Et Rennes régala Marseille…

Par In Actus

« Comment ça vous n’avez pas de galette saucisse ! Mais vous savez, je suis rennaise et je sais bien que c’est la galette saucisse la spécialité de la ville ! » Décidément, les Bretons expatriés ont du mal à sortir des poncifs gastronomiques de leur région natale. Les onze cuisiniers et pâtissiers rennais, venus présenter un concentré de l’esprit du Marché à Manger de Rennes à Marseille, s’en aperçoivent rapidement lors de deux services à La Friche Belle de Mai. Pas de galette saucisse donc, mais des hot-dog d’Origines à la saucisse de cochon de La Ferme de la Lande. Du sarrasin dans les pitas de Debriñ et dans les okonomiyakis vegan de Petite Nature relevés de wakamé et de reinette d’Armorique. Du beurre salé évidemment dans les kouign amann et autres gâteaux et cakes de 16h30 Pâtisserie Gourmande et Responsable… Pas de galette saucisse donc, mais des produits bretons de qualité, de la créativité et de l’enthousiasme dans les plats, à l’image de la gastronomie rennaise venue, à l’invitation de Destination Rennes, régaler les gourmets du sud. 

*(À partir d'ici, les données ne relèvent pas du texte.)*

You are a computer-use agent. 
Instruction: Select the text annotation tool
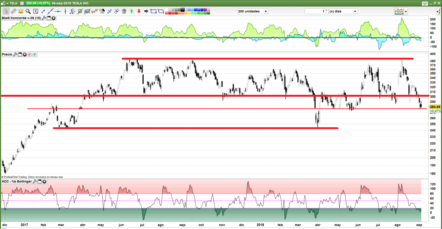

« L’idée, au travers de cet événement, est de montrer aux Marseillais un concentré de ce que l’on vit à Rennes, explique Vincent Aubrée, directeur communication de Destination Rennes. Et ici en l’occurence la gastronomie, avec le Marché à Manger, et la musique avec les Transmusicales. Nous valorisons la destination par un événementiel et incitons les Marseillais à venir découvrir notre ville. » En deux services, samedi soir et dimanche midi, plus de 1300 plats et desserts ont été servis au rythme, le samedi soir, de concerts programmés par Les Transmusicales en présence de Jean-Louis Brossard et Béatrice Macé. 

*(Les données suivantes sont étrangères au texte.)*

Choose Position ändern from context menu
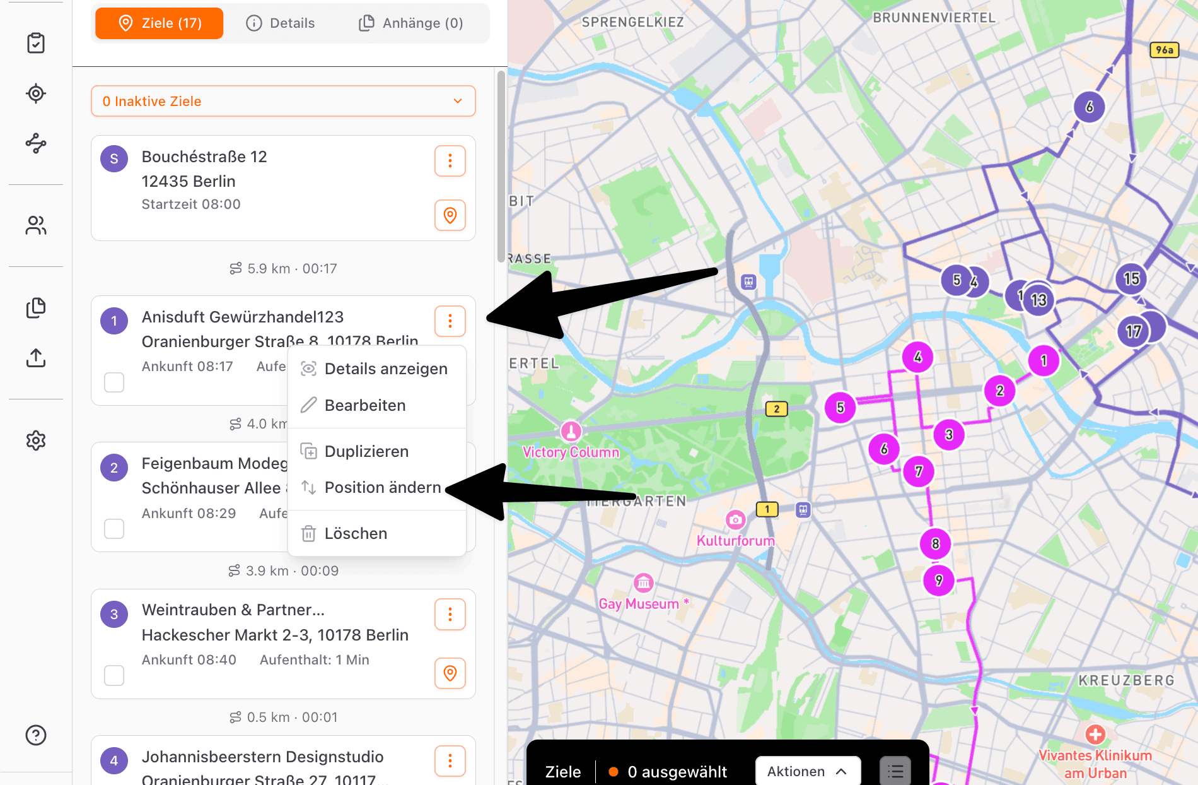pyautogui.click(x=382, y=487)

« Au-delà de l’opération de com’ de la ville, c’est génial d’avoir pu se retrouver entre chefs et créer des liens comme ça entre nous ! » lâche Romain Joly, lundi matin de retour à Rennes. Trois jours plus tôt, vendredi matin à 7h00, le même cuisinier n’est pas aussi loquace. « J’ai terminé le service tard et je n’ai dormi que 4 heures. » Accompagné de Nicolas Meunier, son associé du restaurant Origines, ils rejoignent l’équipée à l’aéroport de Rennes Saint-Jacques. Il y a là Marion Juhel de 16h30 Pâtisserie Gourmande et Responsable, accompagnée d’un collègue et ami pâtissier Romain Champalaune, Florian Bobes du restaurant Debriñ et son jeune apprenti Guillaume Biauce, ainsi que des équipes de Destination Rennes, de Rennes Métropole et des Transmusicales. Fidèle à ses convictions écologiques, la team Petite Nature fait quant à elle le trajet en train. 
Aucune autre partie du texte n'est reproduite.